The NAVKIDS2 trial is a unique study that addresses patient navigation in children with CKD. Navigation in this trial is not only designed for specific health needs of the patients but also addresses the unmet needs of the family members including the siblings and the caregivers/parents of the patient. The role of the patient navigator in this trial includes working with the family to understand their needs, develo** an individualized plan to coordinate support towards the fulfillment of these needs, real-time assistance with navigating the healthcare and social services systems, reducing family stress, and breaking down community barriers. These services are not only designed to meet the healthcare needs of the children but also extend to the broader social and economic needs of the entire family unit, in accordance with the focus on impacts of social determinants of health. Specifically, the trial will address the unmet needs of the families from low socioeconomic background and/or remote/rural areas and ensure equitable access to healthcare. The trial also seeks to explore the feasibility and viability of the implementation and sustainability of such a program across all stages of pediatric CKD. Costs directly related to the trial, the intended and unintended downstream effects of the intervention will be assessed, and the cost-effectiveness calculated [29].
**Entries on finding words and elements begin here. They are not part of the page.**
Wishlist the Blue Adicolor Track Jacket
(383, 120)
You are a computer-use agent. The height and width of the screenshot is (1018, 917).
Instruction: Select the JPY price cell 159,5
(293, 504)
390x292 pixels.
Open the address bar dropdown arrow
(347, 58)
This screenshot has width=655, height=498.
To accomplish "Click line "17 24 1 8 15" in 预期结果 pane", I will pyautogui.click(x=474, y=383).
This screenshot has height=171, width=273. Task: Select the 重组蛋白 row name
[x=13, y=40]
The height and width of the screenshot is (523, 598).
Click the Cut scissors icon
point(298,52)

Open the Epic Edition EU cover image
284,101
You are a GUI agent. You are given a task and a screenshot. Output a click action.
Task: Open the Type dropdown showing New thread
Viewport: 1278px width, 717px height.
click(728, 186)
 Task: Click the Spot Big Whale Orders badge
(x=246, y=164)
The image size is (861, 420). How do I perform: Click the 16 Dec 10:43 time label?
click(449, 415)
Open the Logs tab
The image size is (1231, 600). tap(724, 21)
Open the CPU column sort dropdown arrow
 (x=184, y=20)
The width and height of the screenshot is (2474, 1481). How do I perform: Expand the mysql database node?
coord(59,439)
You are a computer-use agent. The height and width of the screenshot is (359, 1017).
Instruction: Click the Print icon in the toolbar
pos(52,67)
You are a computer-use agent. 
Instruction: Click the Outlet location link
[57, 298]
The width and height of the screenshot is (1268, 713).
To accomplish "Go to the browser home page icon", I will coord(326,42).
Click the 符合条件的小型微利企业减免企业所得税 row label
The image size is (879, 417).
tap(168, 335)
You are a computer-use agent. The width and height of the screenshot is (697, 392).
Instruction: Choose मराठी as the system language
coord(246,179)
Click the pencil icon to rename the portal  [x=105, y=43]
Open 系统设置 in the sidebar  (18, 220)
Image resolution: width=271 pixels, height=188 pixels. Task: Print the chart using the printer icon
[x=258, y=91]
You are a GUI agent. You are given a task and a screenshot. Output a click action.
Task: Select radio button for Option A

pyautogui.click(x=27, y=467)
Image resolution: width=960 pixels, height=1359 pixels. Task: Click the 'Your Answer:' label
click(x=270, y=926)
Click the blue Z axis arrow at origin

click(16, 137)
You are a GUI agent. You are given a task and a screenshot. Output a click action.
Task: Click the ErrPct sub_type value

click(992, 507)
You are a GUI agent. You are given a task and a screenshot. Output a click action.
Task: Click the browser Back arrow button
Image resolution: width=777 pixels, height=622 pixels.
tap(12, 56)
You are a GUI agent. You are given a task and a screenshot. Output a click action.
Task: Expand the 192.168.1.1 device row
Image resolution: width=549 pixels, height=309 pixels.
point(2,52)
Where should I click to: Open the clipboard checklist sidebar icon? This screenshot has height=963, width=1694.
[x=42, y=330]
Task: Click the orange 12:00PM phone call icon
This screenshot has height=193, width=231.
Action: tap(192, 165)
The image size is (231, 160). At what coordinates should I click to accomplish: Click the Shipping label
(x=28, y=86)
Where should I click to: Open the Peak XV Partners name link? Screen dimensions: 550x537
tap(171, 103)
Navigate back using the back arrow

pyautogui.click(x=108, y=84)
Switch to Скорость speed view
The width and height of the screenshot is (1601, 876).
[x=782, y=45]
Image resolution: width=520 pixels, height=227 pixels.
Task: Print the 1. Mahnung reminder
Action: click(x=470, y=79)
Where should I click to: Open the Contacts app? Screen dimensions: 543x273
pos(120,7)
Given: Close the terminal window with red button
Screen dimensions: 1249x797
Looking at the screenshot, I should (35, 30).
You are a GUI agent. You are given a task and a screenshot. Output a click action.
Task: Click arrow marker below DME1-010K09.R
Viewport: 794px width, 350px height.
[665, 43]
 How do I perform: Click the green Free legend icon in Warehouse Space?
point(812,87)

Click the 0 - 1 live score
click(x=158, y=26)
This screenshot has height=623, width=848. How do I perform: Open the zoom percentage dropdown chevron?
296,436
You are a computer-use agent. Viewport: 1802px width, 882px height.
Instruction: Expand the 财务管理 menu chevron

The COVID-19 pandemic has imposed challenges on the NAVKIDS2 trial and affected trial activities including recruiting, consenting, data collection, and management. Recruitment was paused during lockdown, and face-to-face access to patients was limited to prioritize patient safety. Mitigations were put in place to ensure continuity of trial activities such as recruitment and informed consent which were conducted verbally via phone. However, despite these restrictions, recruitment reached the revised target. Trial processes were adjusted to ensure the continuum of the trial activities; e.g., patient navigators had flexible arrangements and the option to carry out face-to-face or virtual consultations with the families.

Conclusion

In summary, it is expected that this trial will provide high certainty evidence on the effectiveness of a patient navigation program for children with CKD from low SES backgrounds and/or rural/remote areas. It will also provide insights into adaptations required in different settings, sustainability, continuity, and dissemination of this program, if proven successful, in clinical settings. This trial will reveal information on how patient preferences and shared decisions can be integrated in healthcare to ultimately improve health outcomes in those children with CKD and families that experience the greatest disparity.